Ferragosto pieno di polemiche alla Marina di Latina. L’estate 2016 volge ormai al suo ultimo giro di boa di una stagione difficile, anzi horribilis, uscita a pezzi dopo la sanguinosa battaglia invernale fatta a colpi di concessioni dichiarate decadute e sequestri di lidi.
Dopo la schiarita sul fronte giudiziario, comunque non ancora concluso, il Comune titolare di provvedimenti pesantissimi nei confronti degli operatori balneari gira pagina e rilascia agli stessi ampliamenti di concessione in contropartita all’effetto di erosione della costa. Il mare mangia la spiaggia in profondità mentre i lidi si assottigliano, allungandosi a destra e a manca. Un miracolo che miete altre vittime, quelle delle famiglie meno abbienti – purtroppo in crescita vista la crisi e l’impoverimento del reddito – che per andare al mare devono accontentarsi di spazi sempre più ridotti se non spariti tra uno stabilimento balneare e l’altro. Eppure in virtù del Piano spiaggia, certamente obsoleto, ma tuttora vigente, l’ampliamento di concessione in caso di particolare erosione (riduzione della spiaggia uguale o superiore al 30%) è possibile solo se permangono garantite le porzioni di arenile per la libera fruizione.
Ma in questa estate maledetta chi è tornato a mare non ha trovato la stessa spiaggia. A gomitate si fa largo sulla striscia libera dove c’è; dove non c’è cambia strada nei gironi di improbabili passerelle. Non ci sono solo quelle rotte sul lungomare di Latina, ci sono anche quelle, realizzate con fondi regionali per la libera fruizione della spiaggia, finite inglobate negli arenili dati in concessione ai privati. Certo nessuno ti può impedire di accedere allo stabilimento balneare per raggiungere la spiaggia libera: basta avere un po’ di destrezza ed evitare di prendere il palo del primo ombrellone piantato a fine passerella. Che ci vuole, in fondo al mare ci vai anche per tenerti in forma.
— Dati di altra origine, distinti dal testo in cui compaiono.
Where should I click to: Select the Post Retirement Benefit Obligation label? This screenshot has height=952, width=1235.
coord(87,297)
La stagione balneare è al suo ultimo giro di boa, l’amministrazione comunale insediatasi da poco punta a portare a termine il nuovo Pua (Piano di utilizzazione degli arenili) per il quale la Regione ha richiesto la Valutazione ambientale strategica. Stiamo all’affidamento di incarico. I Grilli e le Cicale hanno prodotto un video per mostrare l’inefficacia degli interventi di ripascimento che invece di restituire la profondità delle spiagge l’hanno ulteriormente ridotta. E grazie! Potrebbe esclamare chi ha buona memoria e ricorda lo studio dell’Ispra che proprio su Latina indicava controproducenti interventi rigidi. Oggi si teme il raddoppio del porto di Anzio mentre sfugge nelle immagini che scorrono lente la duna devastata dall’uomo. Chissà che fine ha fatto l’esposto datato 13 giugno 2013 indirizzato alla Procura della Repubblica volto a denunciare lo sbancamento, con ruspe meccaniche, di una porzione di duna ricoperta da vegetazione per fare largo ad un terrazzamento in legno utile all’allestimento di un’attività economica? Ma non è che dal mare si è preteso un po’ troppo?
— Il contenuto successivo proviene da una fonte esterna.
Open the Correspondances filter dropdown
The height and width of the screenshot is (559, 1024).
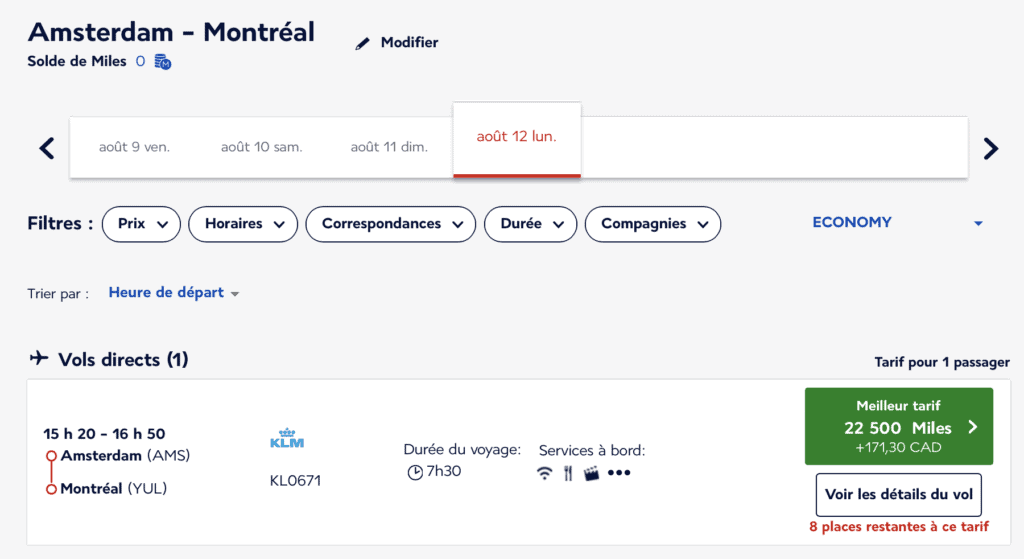pyautogui.click(x=390, y=224)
“Forse è stato un errore di fondo, in cui è caduto anche il Ministro dell’ambiente Galletti, considerare il territorio e l’ambiente esclusiva servitù delle attività ludiche, produttive ed economiche dell’uomo – ha dichiarato nei giorni scorsi Franca Maragoni, presidente del Wwf Litorale Laziale -. La pesca, lo sfruttamento delle coste per il turismo e la cementificazione sono state, e sono ancora purtroppo, attività con un immediato ritorno economico ma con effetti a lungo termine devastanti. L’erosione delle coste, che tanto ha danneggiato l’ambiente e l’economia di molti territori, è frutto di una serie di attività umane tese a utilizzare la costa, immediatamente in prossimità della spiaggia, per costruzioni molto spesso private, ma anche esercizi pubblici come gli stabilimenti balneari, piccoli e grandi moli e attracchi. Di qualsiasi dimensioni siano gli interventi con strutture fisse protese in acqua influiscono sulla captazione da parte del mare, con l’effetto ondoso e in relazione alle correnti, di grandi quantità di sabbia”.
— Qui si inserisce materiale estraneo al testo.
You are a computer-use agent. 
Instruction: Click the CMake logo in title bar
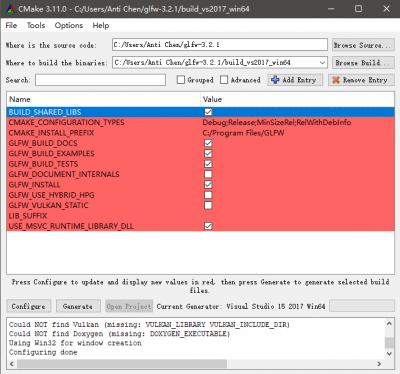click(x=10, y=9)
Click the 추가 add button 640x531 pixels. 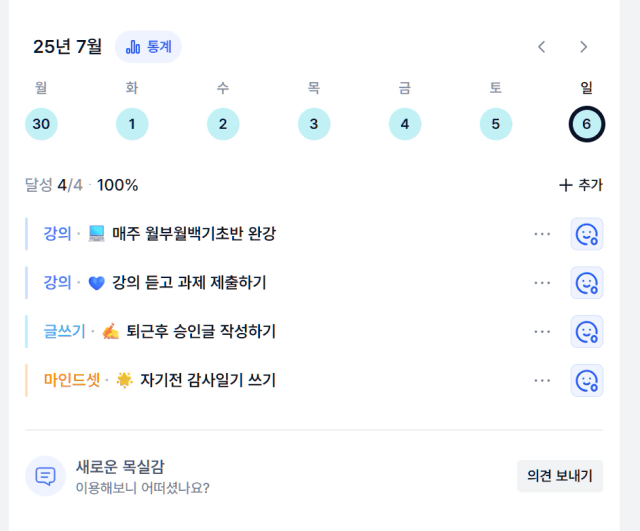coord(581,185)
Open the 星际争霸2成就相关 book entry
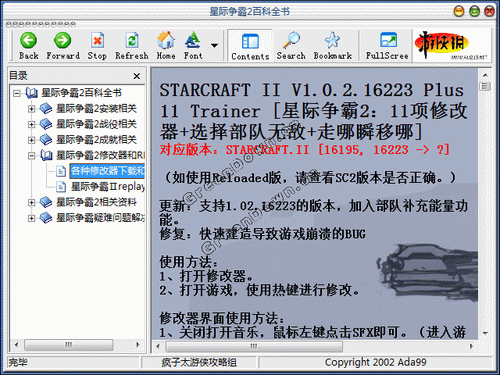This screenshot has width=500, height=375. tap(96, 140)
La scorsa settimana il Wwf Italia ha reso noto il dossier “Italia, l’ultima spiaggia” che censisce la costa del Belpaese in termini di cementificazione. La sorpresa è stata di leggere che “si possono ancora salvare le aree con alto grado di naturalità se si interrompe subito l’ulteriore consumo di suolo”. Peccato che tra queste l’associazione ambientalista, tra le più accreditate al mondo, citi per il litorale a Sud di Roma soltanto i 15 chilometri tra Latina e Sabaudia, già sottoposti ai vincoli integrali del Parco nazionale del Circeo. L’ultima spiaggia, appunto, l’ultima spiaggia con la “S” maiuscola. Perché poco più a nord, quella della Marina di Latina, in quanto a grado di naturalità è ridotta ai minimi termini.
L’intenzione dell’amministrazione comunale di estendere i confini del Parco nazionale del Circeo nella fascia retrodunale del litorale di competenza, nelle more che trovi la necessaria condivisione istituzionale, dovrà fare i conti con le resistenze alla sostenibilità palpabili in ogni angolo della Marina anche quando si tratta semplicemente di sgomberare sdraio e ombrelloni.